### LISTING
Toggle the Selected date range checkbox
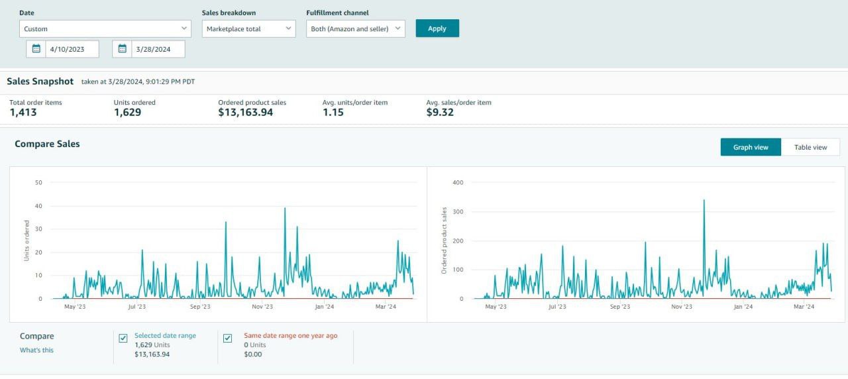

* * *

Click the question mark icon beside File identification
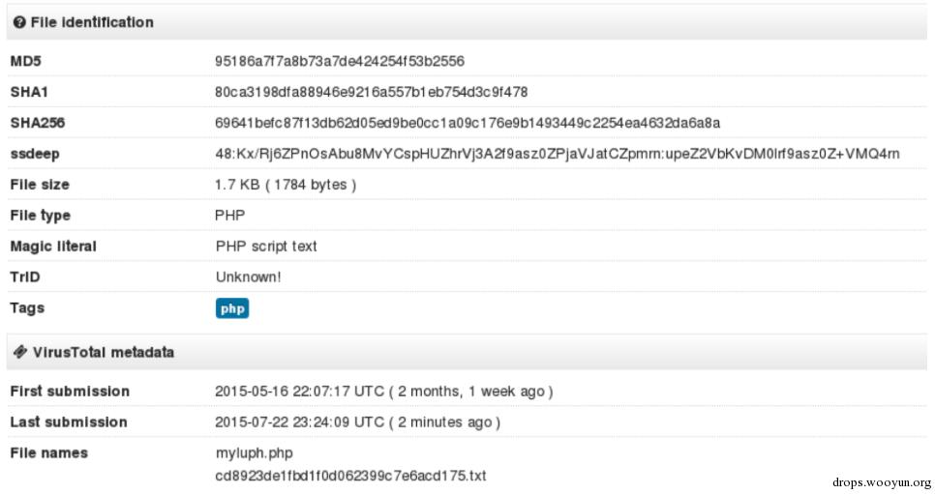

* * *

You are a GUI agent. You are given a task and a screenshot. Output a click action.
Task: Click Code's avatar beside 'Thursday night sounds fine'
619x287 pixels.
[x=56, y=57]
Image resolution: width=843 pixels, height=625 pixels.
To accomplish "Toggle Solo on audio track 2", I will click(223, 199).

### DESCRIPTION OF THE TASK
Starting with the line that contains "Image resolution: width=843" and going on through the line that contains "will click(223, 199).", give those rows as a numbered list with blank lines left out.

### RESULT OF THE EXERCISE
1. Image resolution: width=843 pixels, height=625 pixels.
2. To accomplish "Toggle Solo on audio track 2", I will click(223, 199).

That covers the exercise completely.